Selain strategi teknis, pendekatan perencanaan kota juga menjadi sorotan. Konsep seperti mixed-use development, zonasi fleksibel, urban acupuncture, dan pengelolaan digital (smart urban management) menjadi landasan integrasi PKL dalam ruang publik. Pendekatan ini telah terbukti berhasil di kota-kota seperti Seoul, Bangkok, hingga Yogyakarta, yang mengadopsi model penataan PKL ramah wisata.
Contoh sukses nasional seperti penataan Malioboro menjadi bukti bahwa keberadaan PKL dapat selaras dengan estetika kota jika dikelola dengan baik dan melibatkan kolaborasi antar pihak. Meski demikian, Ari Nugraha mengingatkan perlunya kajian lebih lanjut terkait alasan PKL memilih lokasi trotoar, tingkat keterjangkauan area relokasi, dan kelayakan ekonomi shelter PKL.
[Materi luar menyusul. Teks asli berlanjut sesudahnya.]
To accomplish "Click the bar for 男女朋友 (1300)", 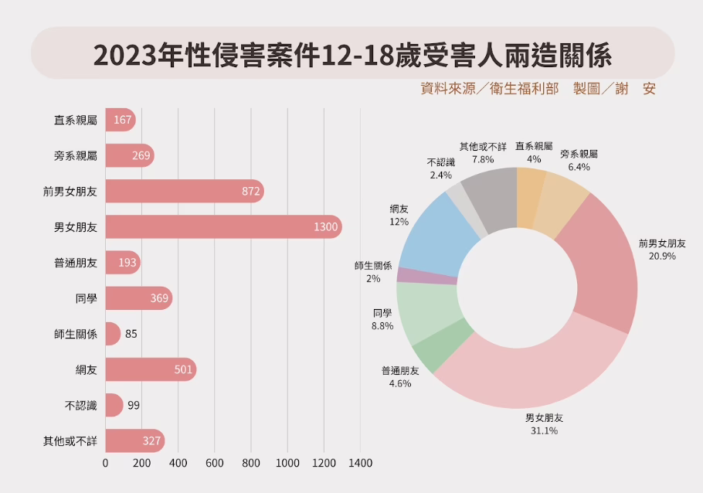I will tap(222, 227).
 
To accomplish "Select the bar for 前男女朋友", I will tap(184, 192).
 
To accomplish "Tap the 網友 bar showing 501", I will tap(150, 369).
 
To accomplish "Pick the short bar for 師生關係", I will tap(113, 334).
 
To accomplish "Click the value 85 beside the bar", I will tap(131, 335).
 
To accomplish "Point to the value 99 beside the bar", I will tap(134, 406).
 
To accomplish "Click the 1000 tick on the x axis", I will tap(287, 464).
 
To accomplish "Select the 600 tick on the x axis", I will tap(215, 464).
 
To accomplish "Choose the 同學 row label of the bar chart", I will tap(86, 299).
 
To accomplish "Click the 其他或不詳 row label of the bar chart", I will tap(70, 441).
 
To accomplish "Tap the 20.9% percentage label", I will tap(662, 256).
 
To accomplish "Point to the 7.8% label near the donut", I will tap(483, 159).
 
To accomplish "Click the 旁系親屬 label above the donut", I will tap(579, 155).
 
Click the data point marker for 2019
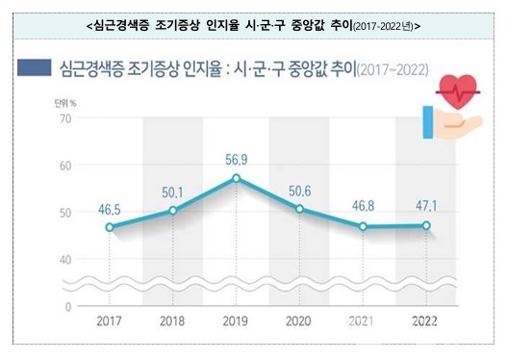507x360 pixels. [x=236, y=178]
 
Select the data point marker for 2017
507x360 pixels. [x=110, y=227]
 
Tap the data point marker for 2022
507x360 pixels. [x=426, y=226]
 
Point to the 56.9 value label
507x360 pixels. [x=236, y=158]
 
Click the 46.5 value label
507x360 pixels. [x=110, y=207]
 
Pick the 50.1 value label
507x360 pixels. [x=173, y=190]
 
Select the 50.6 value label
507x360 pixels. [x=299, y=189]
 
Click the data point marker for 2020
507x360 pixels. [x=299, y=209]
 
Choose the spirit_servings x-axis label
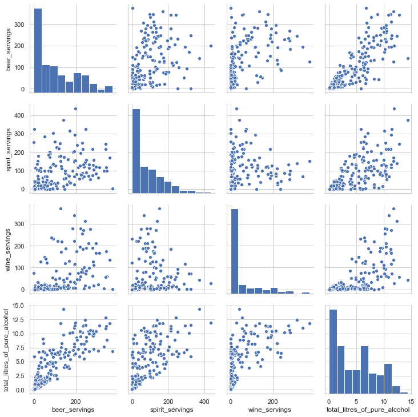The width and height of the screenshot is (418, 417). point(170,410)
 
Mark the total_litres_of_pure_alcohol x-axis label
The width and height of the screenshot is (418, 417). point(368,410)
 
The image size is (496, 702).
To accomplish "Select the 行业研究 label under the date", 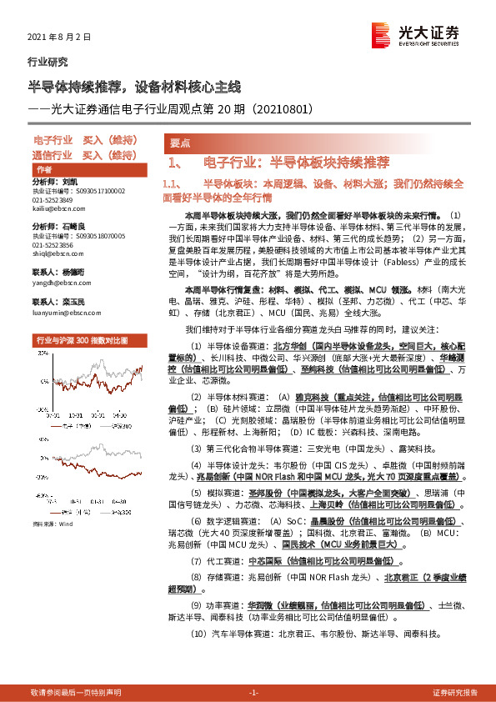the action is pos(47,61).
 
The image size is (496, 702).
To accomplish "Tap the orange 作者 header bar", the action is pos(83,168).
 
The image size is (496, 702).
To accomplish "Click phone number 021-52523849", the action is pos(53,200).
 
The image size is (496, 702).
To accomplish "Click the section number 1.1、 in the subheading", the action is pos(172,182).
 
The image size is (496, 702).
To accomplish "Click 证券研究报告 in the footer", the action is pos(455,692).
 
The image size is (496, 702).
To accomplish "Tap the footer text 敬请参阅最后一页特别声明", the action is pos(76,692).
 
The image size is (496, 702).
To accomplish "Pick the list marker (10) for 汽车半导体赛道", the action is pos(198,634).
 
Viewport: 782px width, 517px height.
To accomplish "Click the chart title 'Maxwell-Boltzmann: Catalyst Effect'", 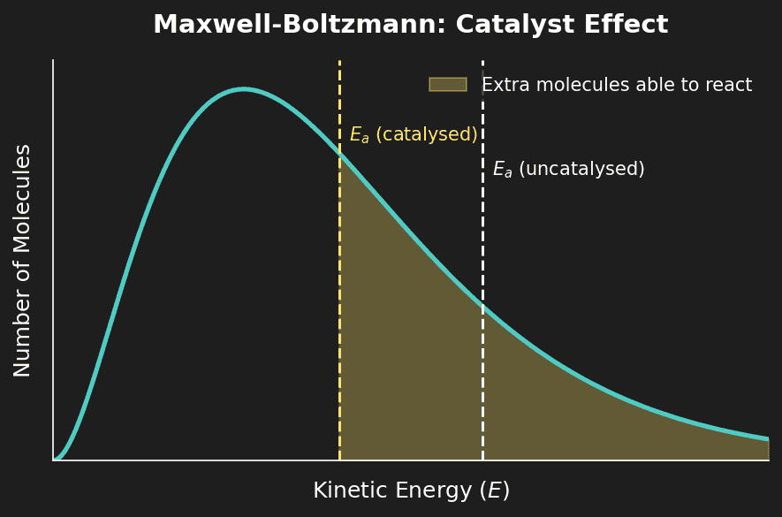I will pyautogui.click(x=410, y=25).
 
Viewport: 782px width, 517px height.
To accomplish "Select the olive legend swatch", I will pyautogui.click(x=447, y=85).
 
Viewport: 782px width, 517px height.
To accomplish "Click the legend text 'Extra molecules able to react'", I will pyautogui.click(x=616, y=86).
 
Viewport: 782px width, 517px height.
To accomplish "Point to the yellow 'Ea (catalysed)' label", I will pyautogui.click(x=413, y=135).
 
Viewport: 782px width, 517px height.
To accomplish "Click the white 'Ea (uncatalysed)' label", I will pyautogui.click(x=568, y=170).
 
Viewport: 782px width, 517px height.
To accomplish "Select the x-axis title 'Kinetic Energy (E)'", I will pyautogui.click(x=411, y=490).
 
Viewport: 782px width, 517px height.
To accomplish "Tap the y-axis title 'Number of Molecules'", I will pyautogui.click(x=23, y=260).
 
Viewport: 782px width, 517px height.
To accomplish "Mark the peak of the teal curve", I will pyautogui.click(x=245, y=89).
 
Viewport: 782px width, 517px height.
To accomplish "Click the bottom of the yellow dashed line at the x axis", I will pyautogui.click(x=339, y=460).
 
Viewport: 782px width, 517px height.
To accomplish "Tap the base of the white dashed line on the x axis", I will pyautogui.click(x=482, y=460).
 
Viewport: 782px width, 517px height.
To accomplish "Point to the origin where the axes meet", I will pyautogui.click(x=53, y=460).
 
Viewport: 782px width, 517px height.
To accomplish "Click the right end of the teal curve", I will pyautogui.click(x=768, y=438).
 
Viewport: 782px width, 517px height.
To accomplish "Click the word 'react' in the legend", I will pyautogui.click(x=730, y=86).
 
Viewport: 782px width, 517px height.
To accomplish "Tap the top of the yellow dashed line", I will pyautogui.click(x=339, y=62).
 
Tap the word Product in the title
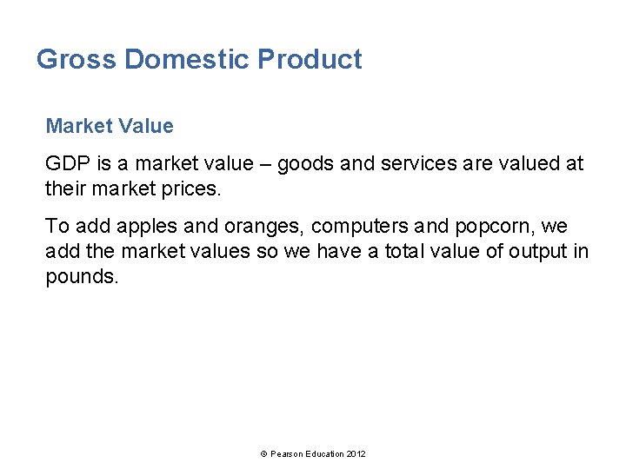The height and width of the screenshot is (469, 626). (x=310, y=60)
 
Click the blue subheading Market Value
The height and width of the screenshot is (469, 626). (x=110, y=126)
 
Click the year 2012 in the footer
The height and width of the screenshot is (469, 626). (x=356, y=454)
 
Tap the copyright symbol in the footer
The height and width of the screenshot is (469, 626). (x=263, y=454)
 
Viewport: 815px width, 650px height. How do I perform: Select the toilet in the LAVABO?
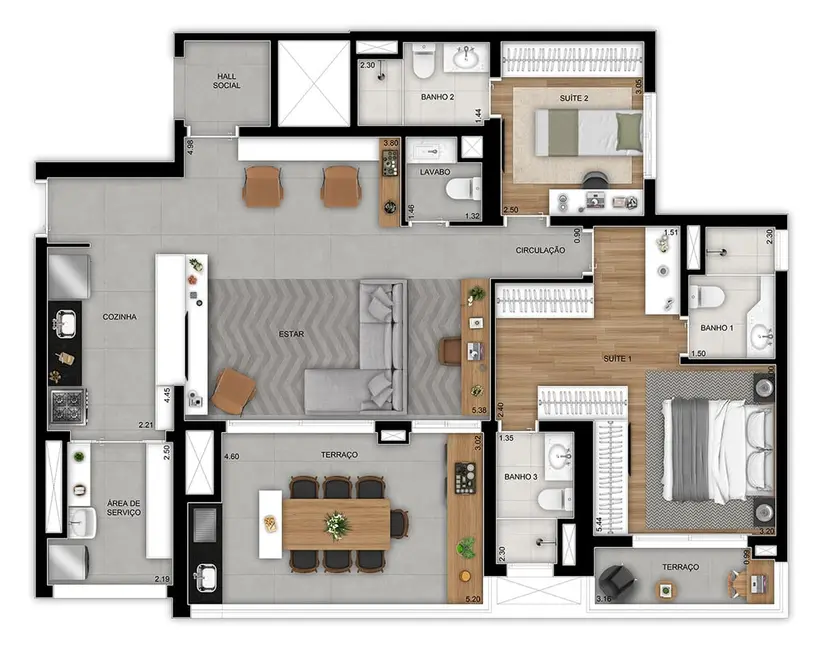click(x=461, y=189)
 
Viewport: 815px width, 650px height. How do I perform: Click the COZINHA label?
click(x=119, y=317)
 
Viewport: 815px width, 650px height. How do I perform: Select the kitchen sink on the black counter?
click(x=65, y=323)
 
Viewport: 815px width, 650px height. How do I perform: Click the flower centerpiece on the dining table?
click(x=338, y=523)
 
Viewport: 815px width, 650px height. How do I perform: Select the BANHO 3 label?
click(x=520, y=477)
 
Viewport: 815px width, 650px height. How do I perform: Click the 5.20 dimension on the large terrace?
click(x=473, y=599)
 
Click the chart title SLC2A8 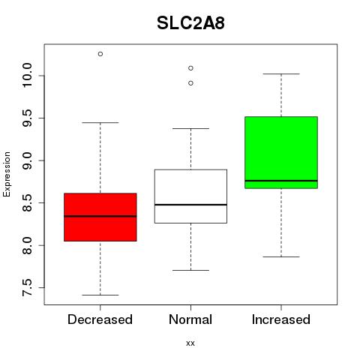pyautogui.click(x=190, y=23)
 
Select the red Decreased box pyautogui.click(x=100, y=217)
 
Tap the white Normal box pyautogui.click(x=190, y=196)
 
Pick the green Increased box pyautogui.click(x=281, y=152)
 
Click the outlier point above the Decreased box pyautogui.click(x=100, y=54)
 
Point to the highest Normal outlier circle pyautogui.click(x=190, y=68)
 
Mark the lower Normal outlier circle pyautogui.click(x=190, y=83)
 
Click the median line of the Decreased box pyautogui.click(x=100, y=216)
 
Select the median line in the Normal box pyautogui.click(x=190, y=205)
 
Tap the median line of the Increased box pyautogui.click(x=281, y=181)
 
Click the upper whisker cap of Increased pyautogui.click(x=281, y=74)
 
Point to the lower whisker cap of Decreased pyautogui.click(x=100, y=295)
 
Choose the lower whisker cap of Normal pyautogui.click(x=190, y=270)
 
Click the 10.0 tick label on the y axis pyautogui.click(x=27, y=76)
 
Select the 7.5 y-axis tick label pyautogui.click(x=27, y=288)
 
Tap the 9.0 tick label pyautogui.click(x=27, y=160)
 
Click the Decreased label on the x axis pyautogui.click(x=100, y=320)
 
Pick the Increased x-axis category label pyautogui.click(x=281, y=320)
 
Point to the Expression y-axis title pyautogui.click(x=7, y=174)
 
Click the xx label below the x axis pyautogui.click(x=190, y=344)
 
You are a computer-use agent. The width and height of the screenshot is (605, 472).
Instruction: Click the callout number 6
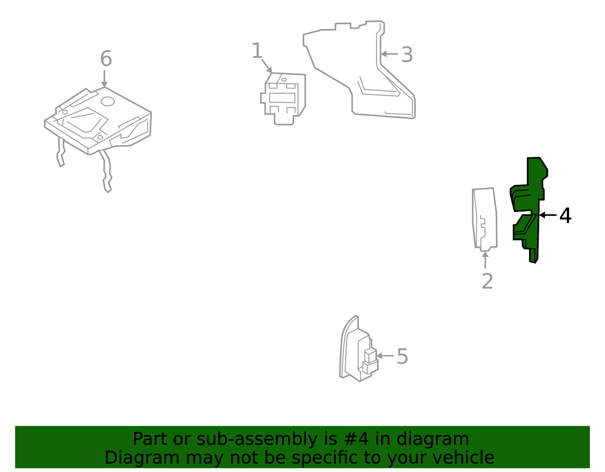click(x=106, y=59)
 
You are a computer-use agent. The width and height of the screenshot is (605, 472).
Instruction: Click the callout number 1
click(x=257, y=50)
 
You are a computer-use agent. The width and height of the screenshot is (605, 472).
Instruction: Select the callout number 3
click(x=407, y=54)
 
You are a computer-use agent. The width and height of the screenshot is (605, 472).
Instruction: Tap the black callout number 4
click(x=565, y=215)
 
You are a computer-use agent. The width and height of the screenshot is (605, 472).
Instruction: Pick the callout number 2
click(x=487, y=281)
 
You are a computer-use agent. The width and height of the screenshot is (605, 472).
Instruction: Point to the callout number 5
click(x=402, y=356)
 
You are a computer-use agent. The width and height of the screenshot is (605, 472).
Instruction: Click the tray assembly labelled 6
click(x=98, y=131)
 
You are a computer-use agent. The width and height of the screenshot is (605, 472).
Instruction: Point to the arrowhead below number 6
click(x=104, y=84)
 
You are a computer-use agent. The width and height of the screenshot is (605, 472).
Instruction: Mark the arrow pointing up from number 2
click(x=485, y=260)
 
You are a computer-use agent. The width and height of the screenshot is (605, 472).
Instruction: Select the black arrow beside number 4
click(x=548, y=215)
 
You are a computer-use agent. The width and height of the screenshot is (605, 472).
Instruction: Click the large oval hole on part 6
click(x=108, y=101)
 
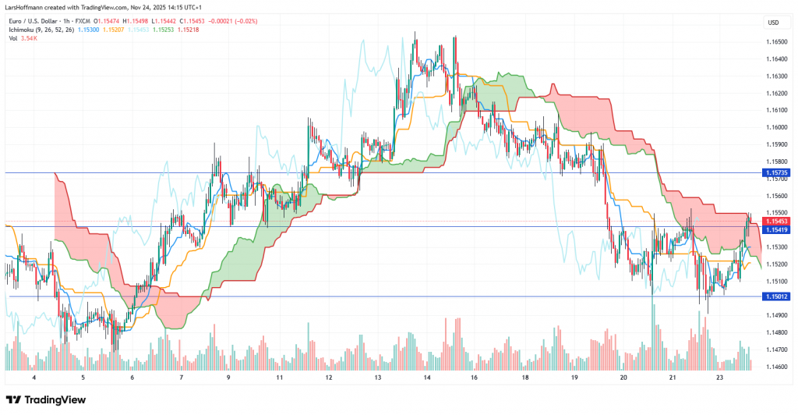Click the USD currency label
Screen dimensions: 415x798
[773, 22]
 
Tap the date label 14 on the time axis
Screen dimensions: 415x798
[427, 377]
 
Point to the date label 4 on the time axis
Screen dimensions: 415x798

Kajian tersebut idealnya melibatkan akademisi, pemerintah, dan pelaku usaha kecil. “Penataan PKL bukan sekadar penertiban, melainkan upaya menciptakan keadilan sosial dan pemberdayaan ekonomi dalam ruang publik,” tegasnya.
Dengan pendekatan holistik dan kolaboratif, kawasan Menara Teratai berpotensi menjadi model nasional dalam menciptakan ruang publik inklusif yang mendukung pertumbuhan ekonomi secara berkelanjutan.